The abstract element in our schema is borrowed from the JATS schema, so any markup tags supported by JATS (e.g. <jats:p>) are allowed within the abstracts.
If an abstract should be the text for humans to read of:
<jats:p> is hard!
that is to say, the character <, then letters jats, then character :, then letter p, then character > then space, and then is hard!, how should this appear in JSON?
Should the metadata service be returning the following JSON value?
"<jats:p> is hard!"
If the metadata service returns the JSON value below, it should be a parse error, because the close tag is missing?
"<jats:p>XML is hard!"
or should software gracefully handle the missing closing tag and automatically close the tag resulting in the text for humans to read:
Do you have an example where the closing tag is missing?
In the record for the DOI provided in original post here - 10.7202/1104262ar - and all other abstracts that I’m aware of, the abstract text begins <jats:p> and ends </jats:p>.
I have not seen an example where the closing tag is missing.
My fundamental question is how does a software program know whether to treat the JSON value as XML or plain text. My examples are to make the question concrete.
It sounds like Crossref sometimes returns plain text and sometimes returns the contents of an XML/HTML element and Crossref has not specified how software is supposed to know one way or the other.
If you want a specific real example where this is relevant see 10.1542/peds.2023-062391. The website search dot crossref dot org returns the following text to a human reader:
Sooner Is Better: Early Human Milk Fortification for Hospitalized Preterm Infants <29 Weeks
And the JSON value for the title from Crossref is:
"Sooner Is Better: Early Human Milk Fortification for Hospitalized Preterm Infants &lt;29 Weeks"
So in this case, Crossref software with its own Crossref data seem to think it should be plaintext. But clearly the title is supposed to be the contents of a XML/HTML element.
Is data wrong? Is the Crossref software wrong? When should a title or abstract in Crossref metadata JSON be treated as plaintext vs the contents of an XML/HTML element? Are there any example where the data should be treated as plaintext?
PubMed gets is right (PMID: 37551455). It show for humans the text
Sooner Is Better: Early Human Milk Fortification for Hospitalized Preterm Infants <29 Weeks
The short answer is that the data is wrong in that case.
When Crossref member organizations register DOIs for their content, they submit the metadata assocaited with each item as XML. We make that XML, more-or-less unaltered, available through an older XML-based API. And then we convert the XML to JSON when the records are indexed in the REST API.
Sometimes the XML comes from the registrants with errors, and those errors are passed through to the JSON records as well. We do our best to have good documentation available to our member organizations, and to put checks in place when possible to catch certain kinds of errors at the point of metadata submission, but we can’t catch everything.

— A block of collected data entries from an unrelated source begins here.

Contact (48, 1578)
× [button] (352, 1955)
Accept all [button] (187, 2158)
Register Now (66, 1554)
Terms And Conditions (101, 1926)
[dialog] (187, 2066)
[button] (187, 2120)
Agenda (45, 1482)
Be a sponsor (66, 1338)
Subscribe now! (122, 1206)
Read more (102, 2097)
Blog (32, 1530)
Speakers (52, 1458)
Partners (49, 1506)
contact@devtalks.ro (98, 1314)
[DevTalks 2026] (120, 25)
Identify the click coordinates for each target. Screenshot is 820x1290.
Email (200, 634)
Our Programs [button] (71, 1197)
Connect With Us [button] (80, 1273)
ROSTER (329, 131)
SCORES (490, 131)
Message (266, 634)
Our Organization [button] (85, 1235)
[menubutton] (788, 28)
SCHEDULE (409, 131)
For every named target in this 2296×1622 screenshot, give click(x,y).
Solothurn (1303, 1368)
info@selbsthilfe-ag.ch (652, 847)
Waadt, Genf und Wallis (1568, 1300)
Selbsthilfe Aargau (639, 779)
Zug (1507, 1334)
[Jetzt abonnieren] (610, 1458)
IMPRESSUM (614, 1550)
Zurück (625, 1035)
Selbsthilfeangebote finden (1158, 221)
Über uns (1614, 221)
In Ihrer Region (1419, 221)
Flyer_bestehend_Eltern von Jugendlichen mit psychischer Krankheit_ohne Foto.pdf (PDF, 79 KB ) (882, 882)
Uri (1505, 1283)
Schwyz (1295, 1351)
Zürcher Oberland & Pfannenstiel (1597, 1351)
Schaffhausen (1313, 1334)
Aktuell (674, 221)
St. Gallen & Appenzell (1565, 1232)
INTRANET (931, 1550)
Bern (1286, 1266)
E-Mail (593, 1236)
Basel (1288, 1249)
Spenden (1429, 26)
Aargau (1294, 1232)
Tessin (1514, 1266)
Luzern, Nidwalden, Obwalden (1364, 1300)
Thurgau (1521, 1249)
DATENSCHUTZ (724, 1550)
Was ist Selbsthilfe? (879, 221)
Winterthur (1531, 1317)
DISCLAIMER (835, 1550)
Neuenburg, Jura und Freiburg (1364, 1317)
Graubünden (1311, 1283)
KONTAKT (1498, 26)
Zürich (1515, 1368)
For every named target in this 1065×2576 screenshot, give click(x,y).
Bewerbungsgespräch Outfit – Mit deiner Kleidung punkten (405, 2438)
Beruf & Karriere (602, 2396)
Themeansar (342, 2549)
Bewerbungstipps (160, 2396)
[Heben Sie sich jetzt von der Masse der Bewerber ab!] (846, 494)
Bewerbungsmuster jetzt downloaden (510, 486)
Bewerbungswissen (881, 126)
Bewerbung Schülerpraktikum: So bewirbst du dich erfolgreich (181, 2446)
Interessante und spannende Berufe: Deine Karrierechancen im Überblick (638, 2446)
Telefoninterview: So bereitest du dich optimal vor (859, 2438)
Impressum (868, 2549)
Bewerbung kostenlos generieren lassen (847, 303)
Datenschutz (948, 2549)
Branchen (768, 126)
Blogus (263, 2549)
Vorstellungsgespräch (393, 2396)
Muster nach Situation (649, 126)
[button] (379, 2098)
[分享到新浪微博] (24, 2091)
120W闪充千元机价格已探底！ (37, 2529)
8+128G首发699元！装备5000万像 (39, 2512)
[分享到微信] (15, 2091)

In this case, when AAP submitted the metadata for 10.1542/peds.2023-062391 they incorrectly escaped the “<” in that title, and submitted it as
<titles>
<title>Sooner Is Better: Early Human Milk Fortification for Hospitalized Preterm Infants &lt;29 Weeks</title>
</titles>
instead of
<titles>
<title>Sooner Is Better: Early Human Milk Fortification for Hospitalized Preterm Infants <29 Weeks</title>
</titles>
It’s possible that whatever process AAP uses for sending metadata to PubMed made the same error, and PubMed has better systems in place for cleaning it up. Or, it’s possible that AAP didn’t make the same escape/encoding error in the data they sent to PubMed. I’m not sure.
But, for the most part, we’re limited to what the content registrants send us, and that accounts for a lot of the errors and inconsistencies that you might notice in the metadata that’s output downstream.
Sorry to bother you, but I’d like to learn more about MathML tagging issues. Taking the DOI 10.1073/pnas.152290999 as an example, I’ve noticed that within the tex-math tags, there are non-standard LaTeX syntax elements like \documentclass[12pt] and \usepackage. To make these display correctly on web pages or save them to a text file while preserving useful information, I’ve had to use regular expressions to extract the LaTeX content between the begin and end sections. This approach feels somewhat inelegant, and I’m concerned it might be problematic. I was wondering if Crossref provides any tools to help parse this type of content?